# %%
# STEP 1：ライブラリ・設定・保存先を用意する
# ============================================================
# Pre2 STEP 1
# ライブラリ・設定・保存先を用意する
# ============================================================

from pathlib import Path

import numpy as np
import xarray as xr
import matplotlib.pyplot as plt

base_dir = Path(".")
ncfile = base_dir / "GlobColour_log10CHL1_clim12_100km_AV_199709_202603.nc"

figdir = base_dir / "figures_14p5_chl_pre2"
figdir.mkdir(parents=True, exist_ok=True)

lat_min, lat_max = -60, 60
lon_min, lon_max = 120, 280

# ランダム抽出の再現性を固定する
rng = np.random.default_rng(0)

print("Input file:", ncfile)
print("Exists:", ncfile.exists())
print("Figure directory:", figdir)

if not ncfile.exists():
    raise FileNotFoundError(f"ファイルが見つかりません: {ncfile}")


def save_current_figure(filename):
    out_png = figdir / filename
    plt.savefig(out_png, dpi=300, bbox_inches="tight", facecolor="white")
    print("Saved:", out_png)


# %%
# STEP 2：データを読み、太平洋域を切り出す
# ============================================================
# Pre2 STEP 2
# データを読み、太平洋域を切り出す
# ============================================================

ds = xr.open_dataset(ncfile)
chl = ds["log10_chl_clim"]

# latを昇順にする
chl = chl.sortby("lat")

# lonを0–360表記にする
chl = chl.assign_coords(lon=(chl["lon"] + 360) % 360)
chl = chl.sortby("lon")

# 太平洋域を切り出す
chl_pac = chl.sel(
    lat=slice(lat_min, lat_max),
    lon=slice(lon_min, lon_max)
)

print("chl_pac dims :", chl_pac.dims)
print("chl_pac shape:", chl_pac.shape)


# %%
# STEP 3：chl(month, lat, lon) を X(grid, month) に変形する
# ============================================================
# Pre2 STEP 3
# chl(month, lat, lon) を X(grid, month) に変形する
# ============================================================

# K-meansでは、1格子点を1サンプルとして扱いたい。
# そのため、配列を (lat, lon, month) の順番に並べ替える。
chl_for_cluster = chl_pac.transpose("lat", "lon", "month")
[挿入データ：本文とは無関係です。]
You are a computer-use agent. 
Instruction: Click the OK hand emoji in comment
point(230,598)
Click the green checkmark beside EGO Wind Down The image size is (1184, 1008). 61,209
lat = chl_for_cluster["lat"].values
lon = chl_for_cluster["lon"].values
months = chl_for_cluster["month"].values

nlat = len(lat)
nlon = len(lon)
nmon = len(months)

print("nlat:", nlat)
print("nlon:", nlon)
print("nmon:", nmon)

A = chl_for_cluster.values              # shape = (lat, lon, month)
X = A.reshape(nlat * nlon, nmon)        # shape = (grid, month)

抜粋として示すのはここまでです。